Listed entries
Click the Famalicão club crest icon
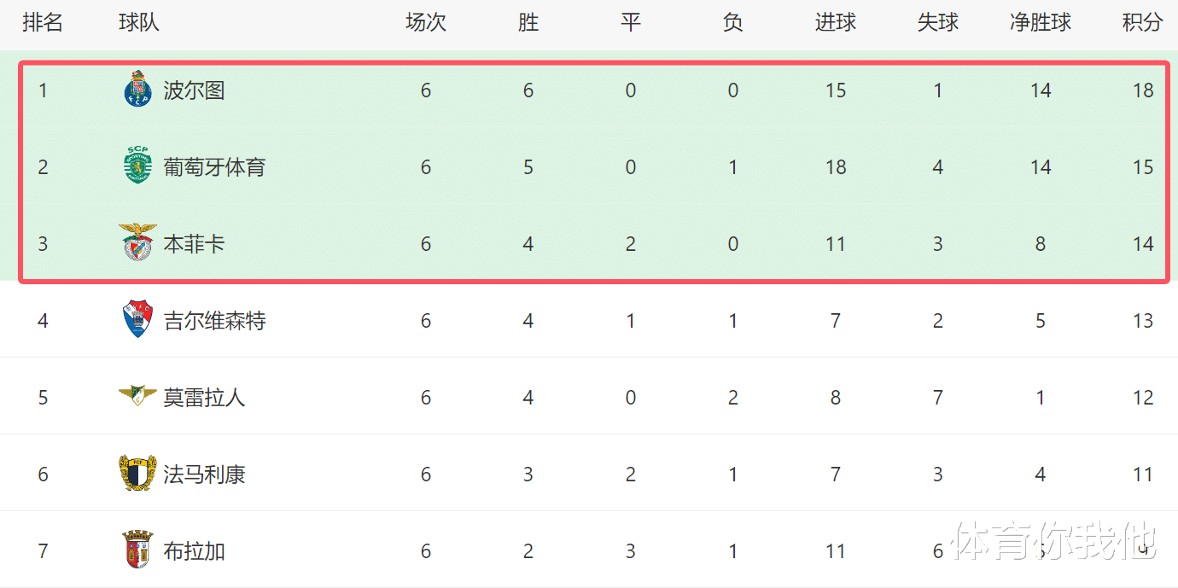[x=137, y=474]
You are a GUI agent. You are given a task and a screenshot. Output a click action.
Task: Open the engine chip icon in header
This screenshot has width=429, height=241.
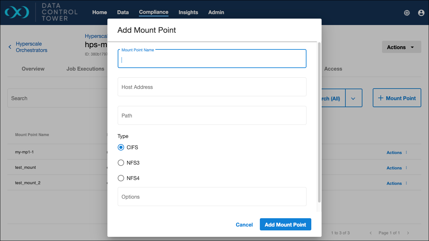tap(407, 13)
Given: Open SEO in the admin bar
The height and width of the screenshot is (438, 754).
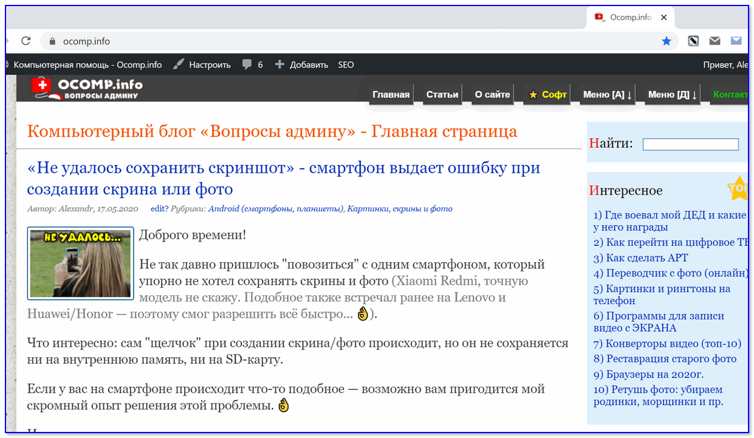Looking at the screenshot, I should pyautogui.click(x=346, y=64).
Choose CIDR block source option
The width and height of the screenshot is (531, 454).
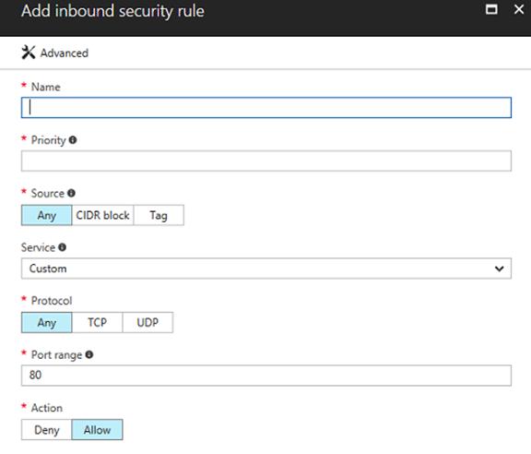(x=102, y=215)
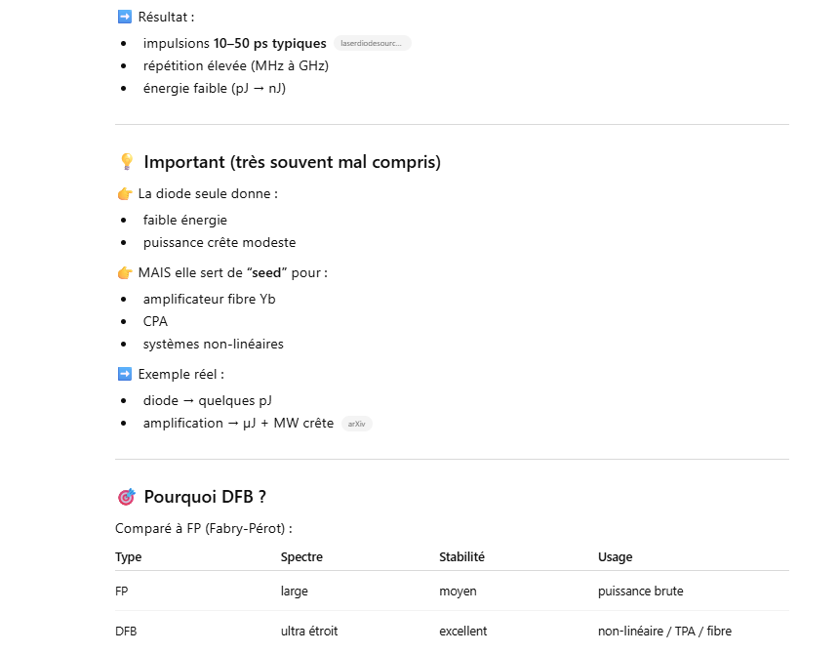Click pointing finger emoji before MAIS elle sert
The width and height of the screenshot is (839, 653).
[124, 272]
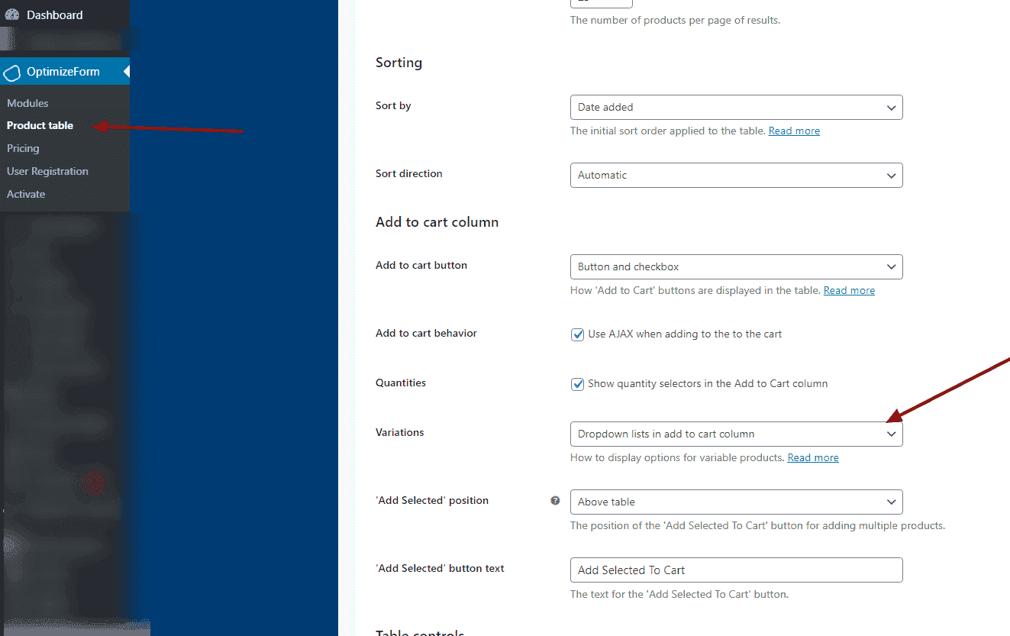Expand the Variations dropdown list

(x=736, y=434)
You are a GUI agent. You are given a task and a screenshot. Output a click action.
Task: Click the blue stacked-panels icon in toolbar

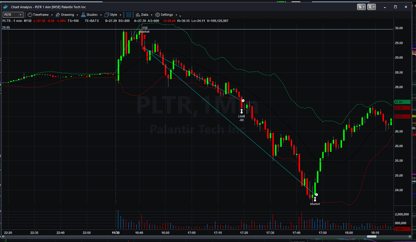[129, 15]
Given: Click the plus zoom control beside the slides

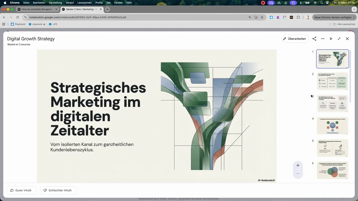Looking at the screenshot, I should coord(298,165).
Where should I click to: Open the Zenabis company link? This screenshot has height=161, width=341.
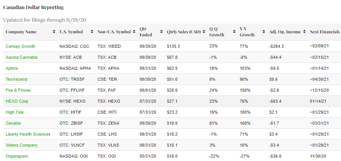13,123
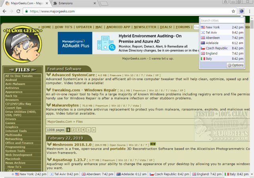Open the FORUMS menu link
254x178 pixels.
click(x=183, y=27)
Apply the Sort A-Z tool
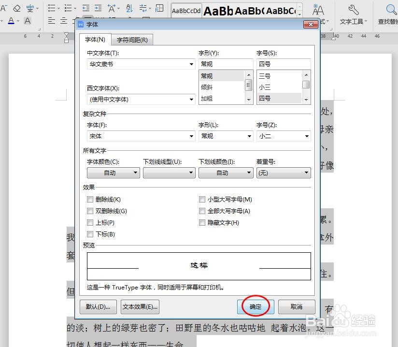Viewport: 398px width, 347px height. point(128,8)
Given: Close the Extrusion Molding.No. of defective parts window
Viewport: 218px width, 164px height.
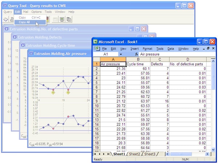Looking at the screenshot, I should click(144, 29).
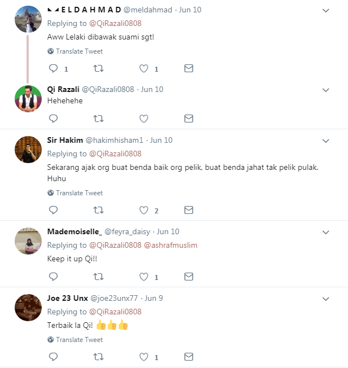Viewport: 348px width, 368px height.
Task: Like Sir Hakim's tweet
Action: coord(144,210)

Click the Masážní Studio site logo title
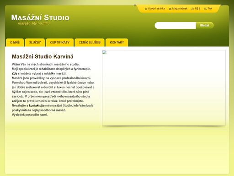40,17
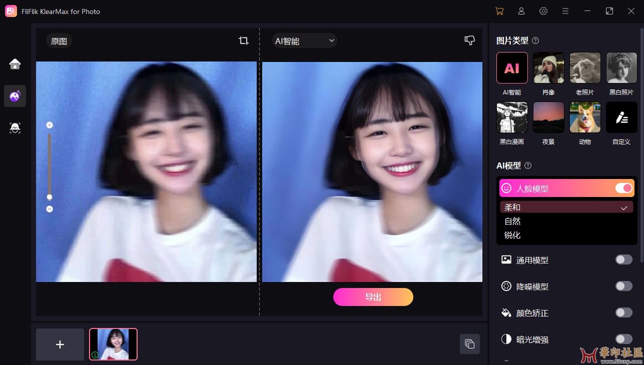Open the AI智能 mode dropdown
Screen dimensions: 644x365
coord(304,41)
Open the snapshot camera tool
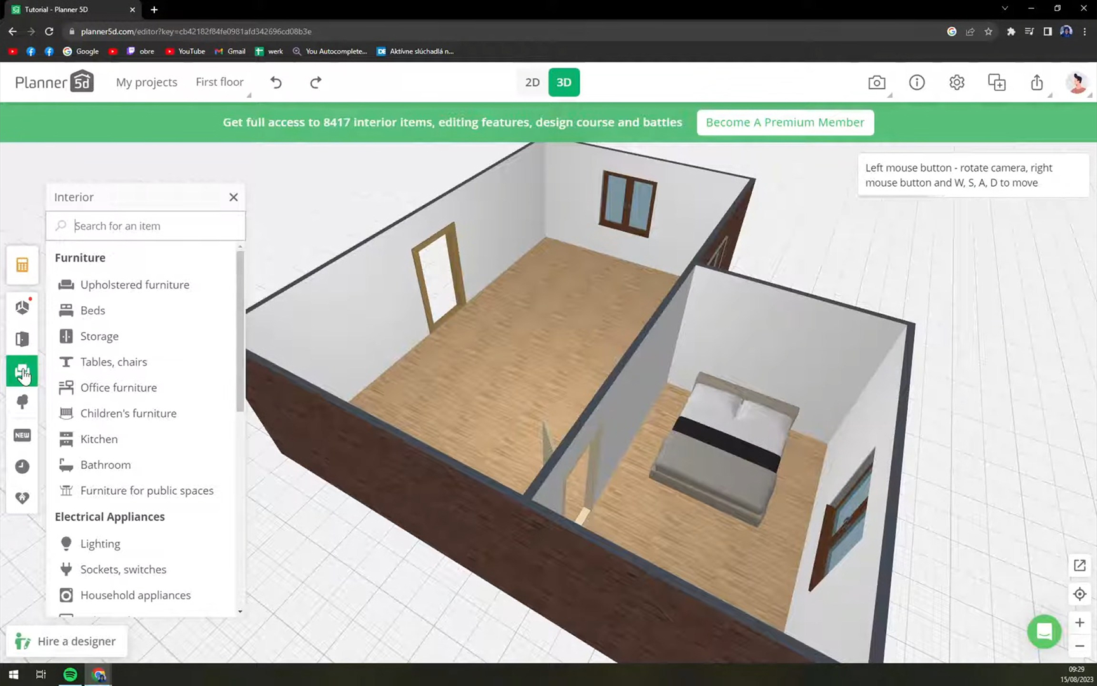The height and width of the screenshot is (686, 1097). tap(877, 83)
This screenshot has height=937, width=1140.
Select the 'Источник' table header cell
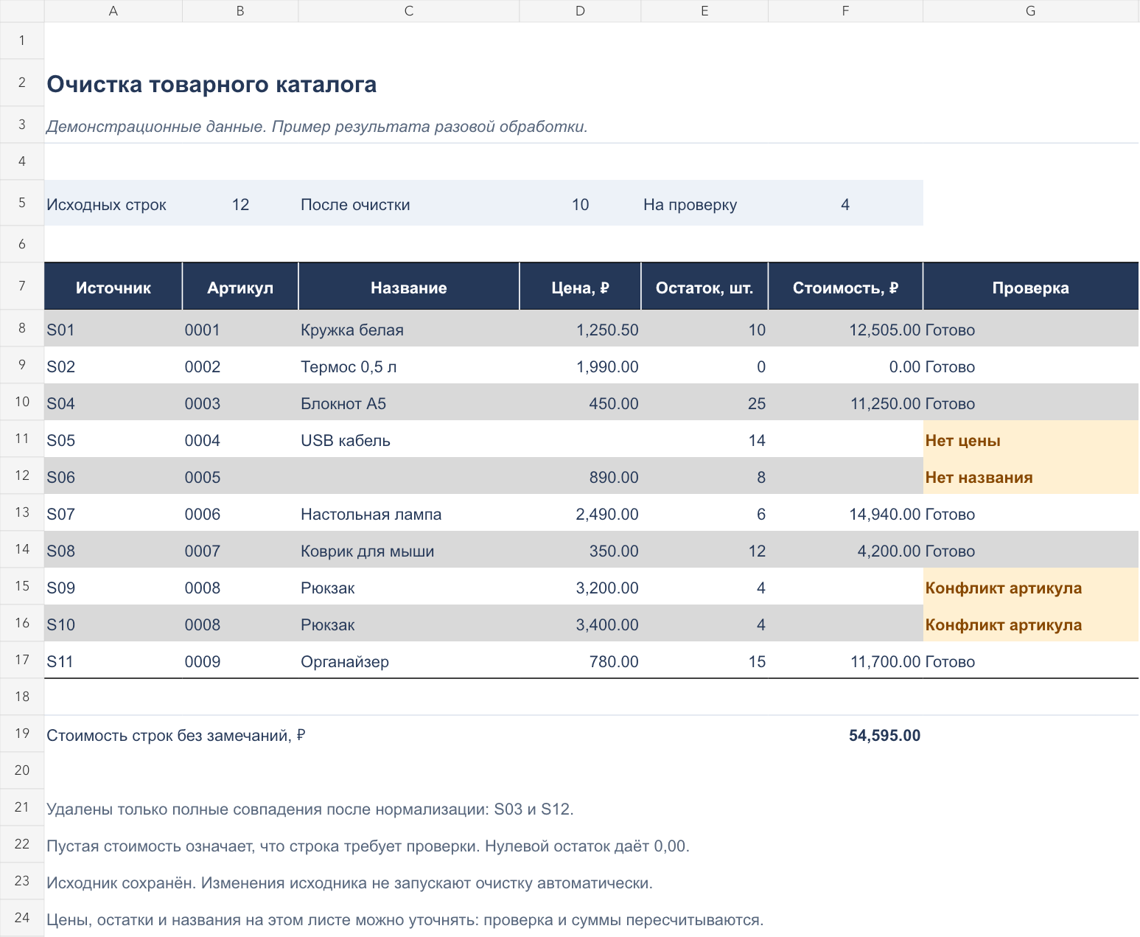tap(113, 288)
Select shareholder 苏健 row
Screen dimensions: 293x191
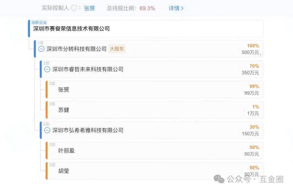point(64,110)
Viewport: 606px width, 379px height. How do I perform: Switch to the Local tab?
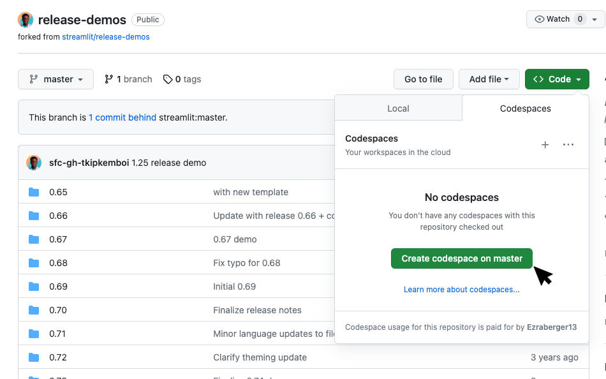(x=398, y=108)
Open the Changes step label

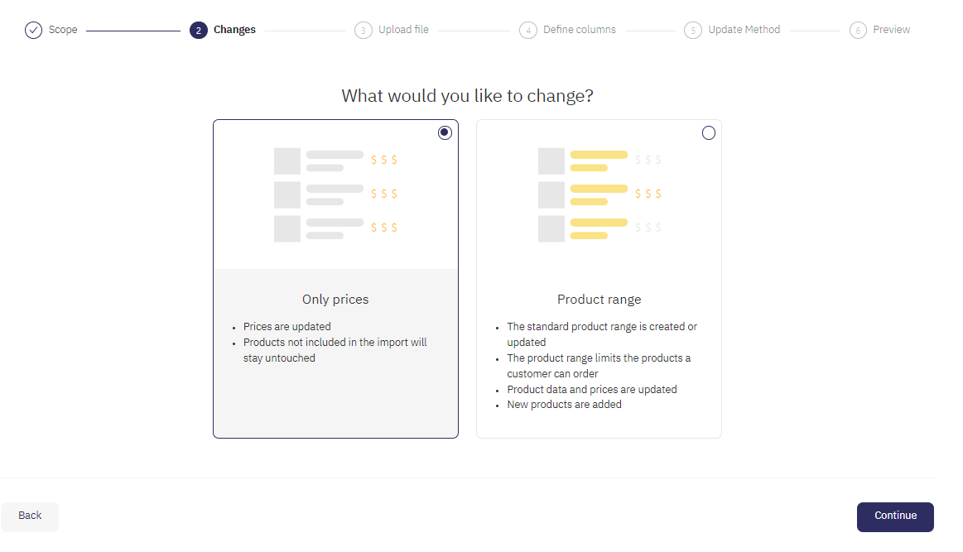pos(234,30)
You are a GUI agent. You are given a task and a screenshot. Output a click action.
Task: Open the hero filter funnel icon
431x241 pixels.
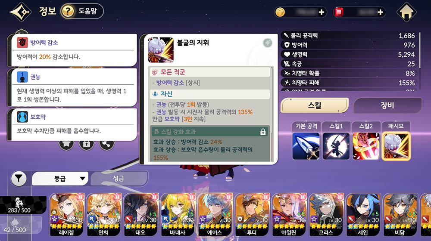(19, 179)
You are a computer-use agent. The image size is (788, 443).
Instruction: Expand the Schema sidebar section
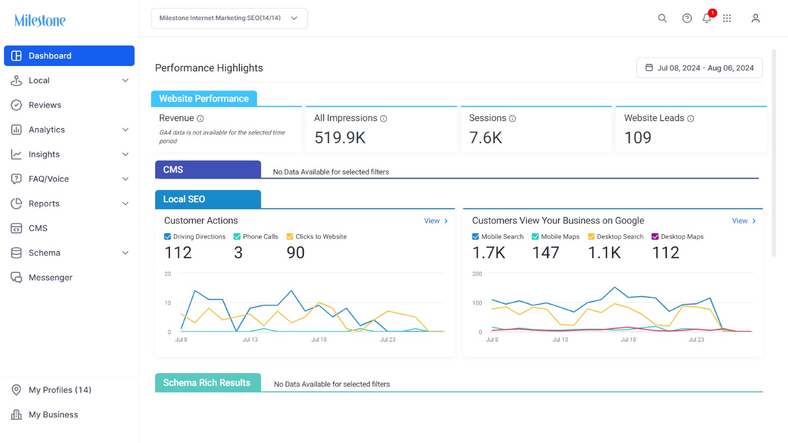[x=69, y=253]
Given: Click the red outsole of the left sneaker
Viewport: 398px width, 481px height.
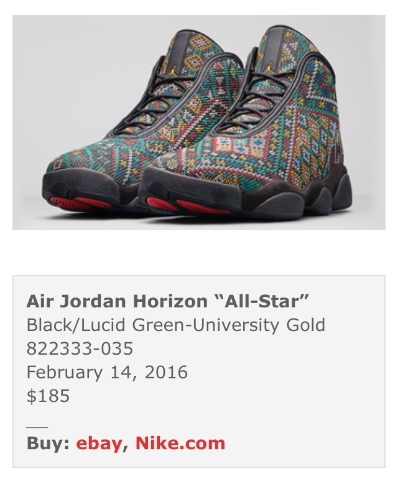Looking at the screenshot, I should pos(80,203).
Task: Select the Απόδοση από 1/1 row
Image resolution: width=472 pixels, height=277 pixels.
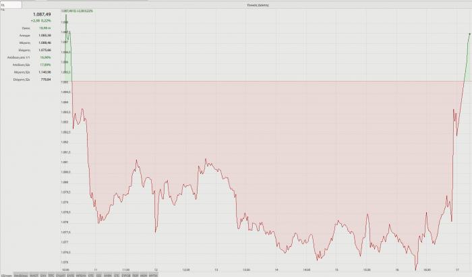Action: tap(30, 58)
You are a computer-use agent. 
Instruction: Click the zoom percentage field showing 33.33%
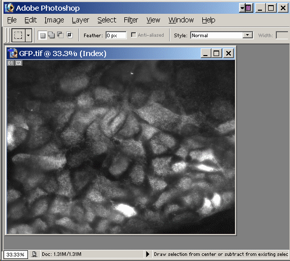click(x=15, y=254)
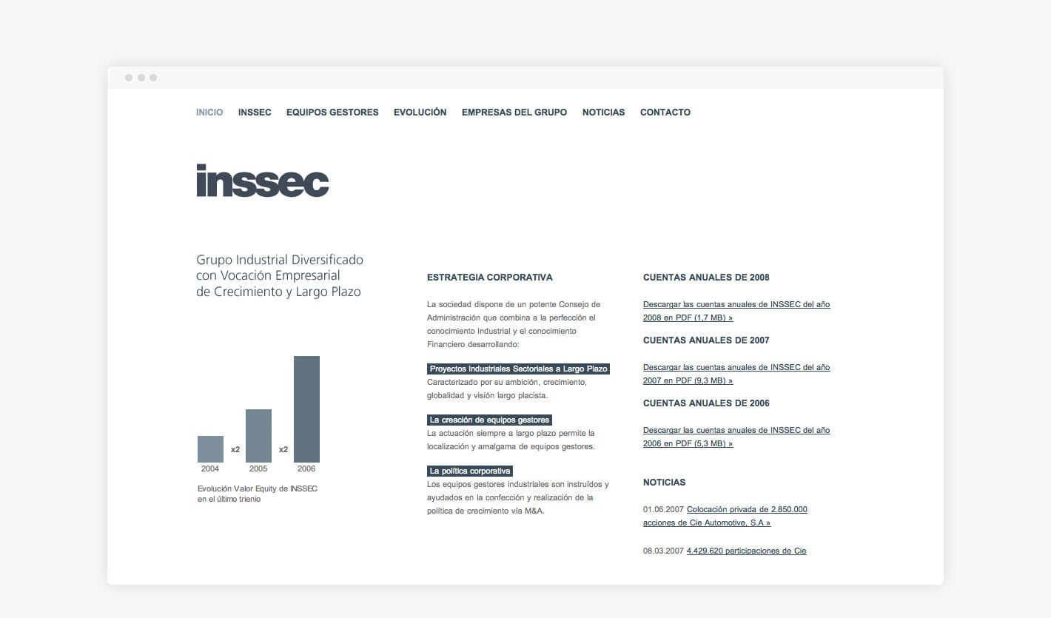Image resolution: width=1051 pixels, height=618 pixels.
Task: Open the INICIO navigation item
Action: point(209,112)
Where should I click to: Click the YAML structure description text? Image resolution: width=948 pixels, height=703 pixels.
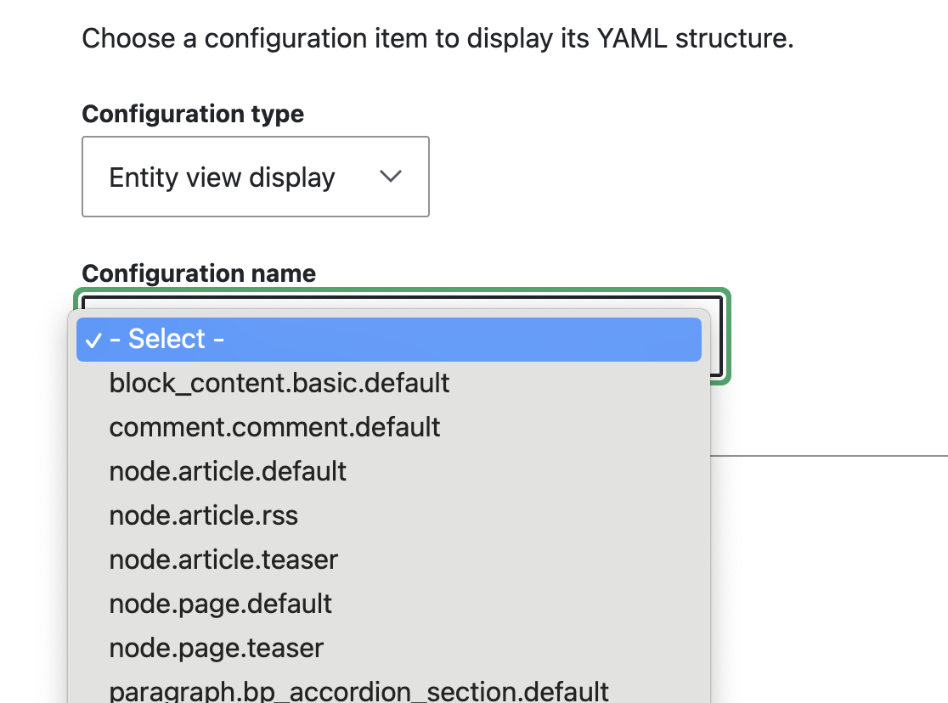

Work to be completed
The answer consists of the records repeated exactly, without any images.

Task result
Click the Famalicão club crest icon
[x=137, y=474]
You are a GUI agent. You are given a task and a screenshot. Output a click action.
Task: Open the engine chip icon in header
This screenshot has width=429, height=241.
tap(407, 13)
Given: Open SEO in the admin bar
The height and width of the screenshot is (438, 754).
Looking at the screenshot, I should pyautogui.click(x=346, y=64).
Choose CIDR block source option
The width and height of the screenshot is (531, 454).
(x=102, y=215)
Click pointing finger emoji before MAIS elle sert
The width and height of the screenshot is (839, 653).
[124, 272]
Expand the Variations dropdown list

(x=736, y=434)
You are a GUI agent. You are given a task and a screenshot. Output a click action.
Task: Click the blue stacked-panels icon in toolbar

[129, 15]
Given: Click the plus zoom control beside the slides

Looking at the screenshot, I should coord(298,165).
Where should I click to: Open the Zenabis company link? This screenshot has height=161, width=341.
13,123
Open the FORUMS menu link
254x178 pixels.
click(x=183, y=27)
Apply the Sort A-Z tool
Viewport: 398px width, 347px height. point(128,8)
Given: Close the Extrusion Molding.No. of defective parts window
Viewport: 218px width, 164px height.
Looking at the screenshot, I should click(144, 29).
Viewport: 348px width, 368px height.
Task: Like Sir Hakim's tweet
Action: coord(144,210)

Click the Masážní Studio site logo title
40,17
Open the AI智能 mode dropdown
Screen dimensions: 644x365
coord(304,41)
Open the snapshot camera tool
The height and width of the screenshot is (686, 1097). tap(877, 83)
This screenshot has height=937, width=1140.
Select the 'Источник' table header cell
tap(113, 288)
Select shareholder 苏健 row
Screen dimensions: 293x191
point(64,110)
Viewport: 606px width, 379px height. How do I perform: Switch to the Local tab?
(x=398, y=108)
Open the Changes step label

pos(234,30)
You are a GUI agent. You are given a task and a screenshot. Output a click action.
Task: Open the hero filter funnel icon
431x241 pixels.
(19, 179)
You are a computer-use agent. The image size is (788, 443).
Instruction: Expand the Schema sidebar section
[x=69, y=253]
Given: Click the red outsole of the left sneaker
Viewport: 398px width, 481px height.
Looking at the screenshot, I should pos(80,203).
Task: Select the Απόδοση από 1/1 row
Image resolution: width=472 pixels, height=277 pixels.
Action: tap(30, 58)
You are a computer-use agent. 
Instruction: Click the zoom percentage field showing 33.33%
click(x=15, y=254)
Image resolution: width=1051 pixels, height=618 pixels.
Task: Open the INICIO navigation item
Action: point(209,112)
Where should I click to: Click the YAML structure description text? Image resolution: width=948 pixels, height=703 pixels.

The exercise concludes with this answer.